Kindness

We have lovely next-door neighbours, who are elderly and have suffered ill health, but they are always there for us. Soon after we moved in seventeen years ago, they invited us to a birthday party. When we go away, they have a key in case of emergencies. If I arrive home and they happen to be in their front garden, they wave, call out a friendly hello or stop for a chat.

When our cat Tosca died, they posted a card through the door, and did the same thing when I gave them a copy of an anthology containing one of my poems. They are keen gardeners and leave bags of beans and other vegetables by the back door. They are also ardent Norwich City football fans and my husband brings them back a programme whenever he commentates at a home match, for which they are always grateful.

harvest is over
flowers and vegetables
garden enrichment

Kim M. Russell, 2017

Image result for runner bean plants Pinterest
Image found on Pinterest – there’s nothing to photograph at the moment!
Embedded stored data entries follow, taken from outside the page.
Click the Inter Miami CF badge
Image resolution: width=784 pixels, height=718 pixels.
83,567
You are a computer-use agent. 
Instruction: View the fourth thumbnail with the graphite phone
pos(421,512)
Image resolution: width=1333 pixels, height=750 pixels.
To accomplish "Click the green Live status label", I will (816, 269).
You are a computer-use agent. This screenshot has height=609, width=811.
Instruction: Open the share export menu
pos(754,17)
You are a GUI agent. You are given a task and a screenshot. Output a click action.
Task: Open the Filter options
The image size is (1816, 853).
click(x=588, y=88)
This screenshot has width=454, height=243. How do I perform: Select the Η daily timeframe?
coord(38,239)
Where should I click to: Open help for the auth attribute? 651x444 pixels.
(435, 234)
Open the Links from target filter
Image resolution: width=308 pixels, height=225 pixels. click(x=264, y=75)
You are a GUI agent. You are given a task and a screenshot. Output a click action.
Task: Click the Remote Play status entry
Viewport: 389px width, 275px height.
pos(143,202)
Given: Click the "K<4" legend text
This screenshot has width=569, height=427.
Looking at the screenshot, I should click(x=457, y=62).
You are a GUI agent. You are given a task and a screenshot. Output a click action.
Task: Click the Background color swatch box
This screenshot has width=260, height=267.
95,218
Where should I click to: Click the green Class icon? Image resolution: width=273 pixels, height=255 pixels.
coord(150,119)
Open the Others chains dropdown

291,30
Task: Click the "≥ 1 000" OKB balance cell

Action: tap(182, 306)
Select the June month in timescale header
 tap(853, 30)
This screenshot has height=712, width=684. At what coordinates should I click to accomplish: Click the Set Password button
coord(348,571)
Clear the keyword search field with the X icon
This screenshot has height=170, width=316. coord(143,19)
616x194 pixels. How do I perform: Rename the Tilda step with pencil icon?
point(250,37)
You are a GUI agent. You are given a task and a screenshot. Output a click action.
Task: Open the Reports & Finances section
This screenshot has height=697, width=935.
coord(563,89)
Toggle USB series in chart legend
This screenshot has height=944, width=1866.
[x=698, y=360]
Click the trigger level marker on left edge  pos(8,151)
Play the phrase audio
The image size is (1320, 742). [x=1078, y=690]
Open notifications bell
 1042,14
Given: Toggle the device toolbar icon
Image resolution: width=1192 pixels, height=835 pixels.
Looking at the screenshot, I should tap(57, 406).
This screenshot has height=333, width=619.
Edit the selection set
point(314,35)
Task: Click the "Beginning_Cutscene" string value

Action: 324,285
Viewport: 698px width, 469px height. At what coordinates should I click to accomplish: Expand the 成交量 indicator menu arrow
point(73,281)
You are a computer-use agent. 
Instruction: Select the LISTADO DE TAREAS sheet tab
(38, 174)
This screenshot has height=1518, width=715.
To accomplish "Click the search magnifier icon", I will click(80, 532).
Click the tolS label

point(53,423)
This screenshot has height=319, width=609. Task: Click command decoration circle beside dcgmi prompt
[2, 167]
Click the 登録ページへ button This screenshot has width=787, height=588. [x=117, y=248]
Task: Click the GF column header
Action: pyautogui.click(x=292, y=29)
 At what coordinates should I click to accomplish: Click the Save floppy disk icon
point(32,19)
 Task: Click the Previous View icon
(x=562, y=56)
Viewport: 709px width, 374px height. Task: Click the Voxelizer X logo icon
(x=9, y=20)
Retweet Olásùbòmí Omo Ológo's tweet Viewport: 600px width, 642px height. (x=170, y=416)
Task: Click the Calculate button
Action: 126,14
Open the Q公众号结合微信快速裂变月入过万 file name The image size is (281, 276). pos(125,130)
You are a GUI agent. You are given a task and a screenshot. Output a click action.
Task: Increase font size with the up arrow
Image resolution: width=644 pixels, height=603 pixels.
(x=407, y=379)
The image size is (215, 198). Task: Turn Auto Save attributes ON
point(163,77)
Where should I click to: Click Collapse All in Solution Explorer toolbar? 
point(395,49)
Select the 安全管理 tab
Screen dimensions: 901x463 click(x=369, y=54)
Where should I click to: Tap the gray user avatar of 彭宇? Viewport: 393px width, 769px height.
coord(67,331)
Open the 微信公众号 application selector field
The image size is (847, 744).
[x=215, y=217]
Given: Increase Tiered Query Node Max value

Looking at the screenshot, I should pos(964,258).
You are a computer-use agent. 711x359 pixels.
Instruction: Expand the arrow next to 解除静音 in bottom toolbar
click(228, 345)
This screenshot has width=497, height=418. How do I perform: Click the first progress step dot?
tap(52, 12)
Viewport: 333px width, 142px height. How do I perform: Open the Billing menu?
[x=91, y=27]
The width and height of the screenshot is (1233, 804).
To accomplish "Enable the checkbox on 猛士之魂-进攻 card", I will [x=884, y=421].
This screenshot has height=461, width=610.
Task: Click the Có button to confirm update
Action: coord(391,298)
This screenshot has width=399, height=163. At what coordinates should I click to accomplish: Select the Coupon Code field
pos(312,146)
My response to dVerse Poets Pub Haibun Monday: Kindness

Today Toni is our host and would like us to write about kindness. She says we all could do with some kindness in this harsh world and has given us a couple of quotations as inspiration:

“Whoever you are, I have always depended on the kindness of strangers.” Blanche Dubois in A Streetcar Named Desire.

Winnie the Pooh:  “A little consideration, a little thought for others makes all the difference.”

She has also given us a personal anecdote.

What Toni would like us to do, in haibun format (tight paragraphs with a haiku at the end) in no more than 150 words, is write about actual kindness that was done for us or that we did for someone. She wants us to flood the universe with instances of kindness – and she’ll even forgive us if the haiku does not have seasonal word in it!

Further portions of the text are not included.